◆ Exercise text ◆
============================================================

Educational Resource Guide
Eleonora Leopardi and Nara Jones
Introduction: an educational board game
Medical training involves acquisition of a great deal of knowledge and many technical skills, combined with the development of personal qualities and cognitive abilities necessary to apply that knowledge and those skills in clinical settings. In modern medical education programs, typically, a first portion of the educational journey takes place in classrooms, as learners are exposed to clinical reasoning and diagnostic processes. During a later portion of the training, students engage with the clinical environment, gaining progressively more familiarity with the role of the doctor and beginning to contribute to the diagnosis and management of patients.
The transition between these two stages often proves challenging for learners: the health and wellbeing of the patient is the primary interest of their supervisors, who guide the clinical inquiry and step in to prevent errors arising from lack of information or inappropriate testing. In a vast majority of cases, the clinical environment does not enable junior learners to gain confidence in taking decisions with real weight, or experience the consequences of a shortcoming in the diagnostic process.
Game-based learning is an innovative educational strategy that spans a range of applications, from basic gamification of didactic teaching to the development and implementation of serious games, designed to foster specific learning.[1],[2] Serious games, as many other experiential instructional approaches, provide an engaging and relaxed environment to support effective and immersive learning, without risk to patients.[3]
Diagnosis: A medical education game is designed to foster specific skills for medical students transitioning from primarily classroom-based (preclinical) learning to primarily placement-based (clinical) learning. The core skill is clinical reasoning, which is the one most explicitly identifiable in the overarching game design, as players organise their game strategy to obtain appropriate information on their patient to diagnose them. Additionally, the Healthcare token game mechanics foster good resource management, guiding players to privilege free or inexpensive information sources such as history-taking and physical examination, and deterring them from requesting a large amount of tests. The Deterioration Clause mechanic reinforces appropriate prioritisation within the clinical process, providing negative consequences should the players omit to collect basic information. Most commonly, the Deterioration Clause is triggered when basic vital signs aren’t collected or basic examination findings are not elicited. However, this is also an editable element should you wish to emphasise the importance of specific tests or procedures. Lastly, the Spooky Consultant and Tutoring mechanics highlight the value of biomedical sciences, particularly Anatomy, Physiology, and Pathology, which are foundational to good clinical decision making.

============================================================

◆ Provided material ◆
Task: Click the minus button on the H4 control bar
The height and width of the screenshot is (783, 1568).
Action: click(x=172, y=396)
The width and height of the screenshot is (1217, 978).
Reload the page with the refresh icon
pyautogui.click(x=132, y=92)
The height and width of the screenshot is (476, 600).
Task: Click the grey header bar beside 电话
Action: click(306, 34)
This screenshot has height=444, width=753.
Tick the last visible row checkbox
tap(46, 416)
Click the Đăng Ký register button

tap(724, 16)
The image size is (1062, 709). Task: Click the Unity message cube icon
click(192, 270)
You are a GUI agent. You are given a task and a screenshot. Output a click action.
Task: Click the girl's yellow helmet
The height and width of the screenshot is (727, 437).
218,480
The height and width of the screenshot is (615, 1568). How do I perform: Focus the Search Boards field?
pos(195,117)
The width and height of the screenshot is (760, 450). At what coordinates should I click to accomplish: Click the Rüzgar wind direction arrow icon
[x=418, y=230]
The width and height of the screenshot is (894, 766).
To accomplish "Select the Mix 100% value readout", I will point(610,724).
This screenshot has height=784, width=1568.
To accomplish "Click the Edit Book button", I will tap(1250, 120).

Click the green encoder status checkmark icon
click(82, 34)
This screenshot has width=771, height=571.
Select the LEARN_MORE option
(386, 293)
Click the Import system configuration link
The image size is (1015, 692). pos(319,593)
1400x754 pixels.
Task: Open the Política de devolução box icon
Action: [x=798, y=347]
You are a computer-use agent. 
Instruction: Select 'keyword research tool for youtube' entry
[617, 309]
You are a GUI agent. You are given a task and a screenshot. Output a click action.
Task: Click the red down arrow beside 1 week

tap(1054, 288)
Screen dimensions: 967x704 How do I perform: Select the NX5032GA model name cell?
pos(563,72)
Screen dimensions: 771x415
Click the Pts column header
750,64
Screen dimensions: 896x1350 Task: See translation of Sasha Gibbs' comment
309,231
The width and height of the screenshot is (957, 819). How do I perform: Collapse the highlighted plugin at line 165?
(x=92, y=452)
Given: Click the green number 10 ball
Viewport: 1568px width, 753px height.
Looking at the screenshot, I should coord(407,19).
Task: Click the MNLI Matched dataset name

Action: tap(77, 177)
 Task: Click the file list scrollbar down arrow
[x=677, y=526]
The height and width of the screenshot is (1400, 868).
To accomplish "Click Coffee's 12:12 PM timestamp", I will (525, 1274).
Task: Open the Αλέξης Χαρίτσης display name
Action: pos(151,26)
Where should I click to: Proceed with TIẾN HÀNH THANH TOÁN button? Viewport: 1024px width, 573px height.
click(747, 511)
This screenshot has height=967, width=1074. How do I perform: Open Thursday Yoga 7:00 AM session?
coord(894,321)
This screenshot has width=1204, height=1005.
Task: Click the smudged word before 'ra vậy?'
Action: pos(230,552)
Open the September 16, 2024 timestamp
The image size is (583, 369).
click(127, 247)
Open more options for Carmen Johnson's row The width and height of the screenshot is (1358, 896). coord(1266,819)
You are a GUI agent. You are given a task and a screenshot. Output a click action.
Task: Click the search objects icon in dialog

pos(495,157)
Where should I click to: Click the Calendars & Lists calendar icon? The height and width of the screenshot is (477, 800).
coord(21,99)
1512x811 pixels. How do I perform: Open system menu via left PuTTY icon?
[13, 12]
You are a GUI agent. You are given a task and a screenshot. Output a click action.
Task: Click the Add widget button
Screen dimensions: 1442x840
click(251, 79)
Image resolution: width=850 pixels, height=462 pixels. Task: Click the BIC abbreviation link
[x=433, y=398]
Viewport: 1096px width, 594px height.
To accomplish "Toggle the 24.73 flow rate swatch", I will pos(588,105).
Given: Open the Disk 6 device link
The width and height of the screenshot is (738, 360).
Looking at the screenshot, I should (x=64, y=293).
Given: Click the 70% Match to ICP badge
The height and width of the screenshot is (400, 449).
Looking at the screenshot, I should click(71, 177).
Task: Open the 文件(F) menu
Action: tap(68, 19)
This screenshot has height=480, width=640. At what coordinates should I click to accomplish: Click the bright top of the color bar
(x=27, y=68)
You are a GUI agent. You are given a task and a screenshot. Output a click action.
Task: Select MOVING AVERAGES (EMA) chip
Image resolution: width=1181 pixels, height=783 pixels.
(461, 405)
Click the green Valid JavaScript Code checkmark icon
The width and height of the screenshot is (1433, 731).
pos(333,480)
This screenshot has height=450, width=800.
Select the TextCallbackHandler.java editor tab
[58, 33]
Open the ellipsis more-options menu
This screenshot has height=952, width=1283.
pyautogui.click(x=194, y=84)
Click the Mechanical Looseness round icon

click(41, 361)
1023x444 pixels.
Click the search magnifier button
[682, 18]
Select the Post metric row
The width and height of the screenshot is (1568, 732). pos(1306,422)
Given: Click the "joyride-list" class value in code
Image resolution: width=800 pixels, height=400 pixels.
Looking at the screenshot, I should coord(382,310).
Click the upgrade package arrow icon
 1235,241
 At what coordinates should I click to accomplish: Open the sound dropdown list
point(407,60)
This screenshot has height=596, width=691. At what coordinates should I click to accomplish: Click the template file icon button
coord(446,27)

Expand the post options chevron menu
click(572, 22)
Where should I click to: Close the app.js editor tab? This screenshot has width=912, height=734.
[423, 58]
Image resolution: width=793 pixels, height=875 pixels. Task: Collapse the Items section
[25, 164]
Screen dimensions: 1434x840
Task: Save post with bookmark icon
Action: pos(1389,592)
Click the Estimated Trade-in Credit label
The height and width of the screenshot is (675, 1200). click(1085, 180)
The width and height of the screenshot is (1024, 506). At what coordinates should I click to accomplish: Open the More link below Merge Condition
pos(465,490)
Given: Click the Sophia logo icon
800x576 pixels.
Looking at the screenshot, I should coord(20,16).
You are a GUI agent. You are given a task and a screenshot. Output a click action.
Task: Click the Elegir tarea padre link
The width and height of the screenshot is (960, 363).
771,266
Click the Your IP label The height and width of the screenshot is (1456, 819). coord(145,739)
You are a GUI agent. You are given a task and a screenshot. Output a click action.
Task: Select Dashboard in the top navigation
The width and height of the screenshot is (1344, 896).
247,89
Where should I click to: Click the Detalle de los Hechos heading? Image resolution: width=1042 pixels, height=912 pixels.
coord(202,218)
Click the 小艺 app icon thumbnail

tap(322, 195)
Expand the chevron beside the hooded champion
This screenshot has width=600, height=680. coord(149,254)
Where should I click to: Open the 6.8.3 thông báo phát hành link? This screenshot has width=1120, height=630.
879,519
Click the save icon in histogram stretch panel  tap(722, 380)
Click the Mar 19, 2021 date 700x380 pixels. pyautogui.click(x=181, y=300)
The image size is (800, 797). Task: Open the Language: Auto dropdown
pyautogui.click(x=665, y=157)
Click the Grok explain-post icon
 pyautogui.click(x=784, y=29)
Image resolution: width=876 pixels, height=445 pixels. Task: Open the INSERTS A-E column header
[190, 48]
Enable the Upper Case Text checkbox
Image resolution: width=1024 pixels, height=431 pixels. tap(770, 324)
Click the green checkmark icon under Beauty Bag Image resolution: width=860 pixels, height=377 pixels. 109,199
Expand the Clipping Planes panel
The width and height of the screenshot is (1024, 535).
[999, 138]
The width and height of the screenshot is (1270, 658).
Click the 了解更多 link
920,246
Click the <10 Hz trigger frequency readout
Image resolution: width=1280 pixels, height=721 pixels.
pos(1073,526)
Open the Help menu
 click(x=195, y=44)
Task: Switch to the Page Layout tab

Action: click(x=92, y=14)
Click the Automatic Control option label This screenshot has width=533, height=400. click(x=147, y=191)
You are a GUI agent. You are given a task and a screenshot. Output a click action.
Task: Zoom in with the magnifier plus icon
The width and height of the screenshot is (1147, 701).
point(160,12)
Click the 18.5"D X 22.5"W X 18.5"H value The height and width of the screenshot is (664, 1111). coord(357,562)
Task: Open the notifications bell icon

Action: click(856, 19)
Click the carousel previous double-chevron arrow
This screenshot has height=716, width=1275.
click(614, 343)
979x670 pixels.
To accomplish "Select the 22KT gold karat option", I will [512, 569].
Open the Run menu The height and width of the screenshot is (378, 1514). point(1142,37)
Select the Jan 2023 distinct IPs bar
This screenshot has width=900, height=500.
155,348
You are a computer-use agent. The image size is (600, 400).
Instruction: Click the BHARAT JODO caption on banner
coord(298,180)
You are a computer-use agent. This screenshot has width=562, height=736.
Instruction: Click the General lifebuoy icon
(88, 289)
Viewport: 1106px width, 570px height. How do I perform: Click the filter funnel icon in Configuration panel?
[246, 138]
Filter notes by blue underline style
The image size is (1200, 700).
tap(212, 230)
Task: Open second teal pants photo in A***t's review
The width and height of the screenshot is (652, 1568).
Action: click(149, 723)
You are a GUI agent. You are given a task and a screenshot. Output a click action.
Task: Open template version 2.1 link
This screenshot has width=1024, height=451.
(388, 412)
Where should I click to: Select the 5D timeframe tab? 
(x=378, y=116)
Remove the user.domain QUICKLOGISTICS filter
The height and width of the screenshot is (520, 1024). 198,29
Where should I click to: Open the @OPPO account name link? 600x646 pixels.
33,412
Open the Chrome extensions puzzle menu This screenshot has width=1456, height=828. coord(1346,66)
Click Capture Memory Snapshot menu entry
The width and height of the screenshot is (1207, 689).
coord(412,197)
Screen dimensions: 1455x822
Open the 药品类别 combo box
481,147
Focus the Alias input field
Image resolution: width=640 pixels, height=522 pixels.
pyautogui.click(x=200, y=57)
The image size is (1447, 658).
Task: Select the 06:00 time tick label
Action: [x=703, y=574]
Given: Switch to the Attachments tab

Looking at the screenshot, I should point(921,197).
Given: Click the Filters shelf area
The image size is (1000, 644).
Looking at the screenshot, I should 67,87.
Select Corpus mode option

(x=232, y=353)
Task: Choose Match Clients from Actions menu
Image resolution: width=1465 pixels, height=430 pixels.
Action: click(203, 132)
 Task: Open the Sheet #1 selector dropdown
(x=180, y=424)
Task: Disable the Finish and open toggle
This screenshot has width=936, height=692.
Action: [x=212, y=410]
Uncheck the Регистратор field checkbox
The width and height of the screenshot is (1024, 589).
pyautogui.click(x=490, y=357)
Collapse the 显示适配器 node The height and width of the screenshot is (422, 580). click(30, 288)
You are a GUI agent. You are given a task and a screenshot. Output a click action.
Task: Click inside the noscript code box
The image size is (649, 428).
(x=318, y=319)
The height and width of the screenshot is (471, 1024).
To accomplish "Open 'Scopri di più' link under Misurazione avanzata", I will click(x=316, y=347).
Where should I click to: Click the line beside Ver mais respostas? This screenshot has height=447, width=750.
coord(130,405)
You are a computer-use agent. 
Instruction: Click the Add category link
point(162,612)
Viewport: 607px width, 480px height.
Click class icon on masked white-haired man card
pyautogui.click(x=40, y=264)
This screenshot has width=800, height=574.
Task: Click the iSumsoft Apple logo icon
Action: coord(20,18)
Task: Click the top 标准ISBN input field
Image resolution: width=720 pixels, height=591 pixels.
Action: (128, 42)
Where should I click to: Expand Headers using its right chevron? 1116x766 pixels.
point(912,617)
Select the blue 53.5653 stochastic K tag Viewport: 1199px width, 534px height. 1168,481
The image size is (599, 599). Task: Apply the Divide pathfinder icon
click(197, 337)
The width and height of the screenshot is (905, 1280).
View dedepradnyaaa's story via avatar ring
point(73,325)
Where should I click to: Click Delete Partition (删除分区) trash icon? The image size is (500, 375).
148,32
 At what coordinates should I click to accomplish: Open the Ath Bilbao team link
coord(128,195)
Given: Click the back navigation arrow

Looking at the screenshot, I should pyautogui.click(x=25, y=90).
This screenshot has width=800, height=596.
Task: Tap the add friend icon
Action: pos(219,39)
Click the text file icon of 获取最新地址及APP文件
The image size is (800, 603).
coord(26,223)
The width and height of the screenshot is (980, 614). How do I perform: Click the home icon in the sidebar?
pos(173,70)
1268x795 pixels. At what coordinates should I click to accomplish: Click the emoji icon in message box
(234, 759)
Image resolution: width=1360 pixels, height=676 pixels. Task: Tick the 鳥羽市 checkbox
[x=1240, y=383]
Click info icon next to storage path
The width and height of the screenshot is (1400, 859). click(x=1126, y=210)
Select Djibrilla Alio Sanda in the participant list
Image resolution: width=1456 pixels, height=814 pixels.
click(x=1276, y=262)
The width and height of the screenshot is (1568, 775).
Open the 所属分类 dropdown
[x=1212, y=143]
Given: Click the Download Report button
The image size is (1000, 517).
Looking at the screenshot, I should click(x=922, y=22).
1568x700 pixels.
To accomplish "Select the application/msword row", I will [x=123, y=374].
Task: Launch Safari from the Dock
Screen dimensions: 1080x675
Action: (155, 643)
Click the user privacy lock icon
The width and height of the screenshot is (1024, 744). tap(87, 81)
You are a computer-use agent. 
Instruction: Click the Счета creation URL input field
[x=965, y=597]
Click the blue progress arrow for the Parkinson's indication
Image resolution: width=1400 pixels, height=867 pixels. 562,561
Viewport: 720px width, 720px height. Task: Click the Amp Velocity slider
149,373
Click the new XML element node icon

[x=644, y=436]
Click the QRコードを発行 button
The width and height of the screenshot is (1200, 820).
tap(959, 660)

============================================================

◆ To do ◆
a: In the educational resource guide, rewrite the part starting at "The transition between" and ending at "the diagnostic process.", with "supervisors" changed to "mentors".
b: According to the educational resource guide, which biomedical sciences do the Spooky Consultant and Tutoring mechanics particularly highlight?
c: Decide whether each statement agrees with the educational resource guide. Give yes or no, followed by the words from the guide that decide it.
(i) The Deterioration Clause is most commonly triggered when basic vital signs are not collected.
(ii) The Healthcare token mechanics encourage players to request a large amount of tests.
(iii) Serious games provide learning that carries risk to patients.

◆ Task-by-task outputs ◆
a:
The transition between these two stages often proves challenging for learners: the health and wellbeing of the patient is the primary interest of their mentors, who guide the clinical inquiry and step in to prevent errors arising from lack of information or inappropriate testing. In a vast majority of cases, the clinical environment does not enable junior learners to gain confidence in taking decisions with real weight, or experience the consequences of a shortcoming in the diagnostic process.

b: Anatomy, Physiology, and Pathology.

c:
(i) Yes: "Most commonly, the Deterioration Clause is triggered when basic vital signs aren’t collected or basic examination findings are not elicited."
(ii) No: "deterring them from requesting a large amount of tests"
(iii) No: "without risk to patients"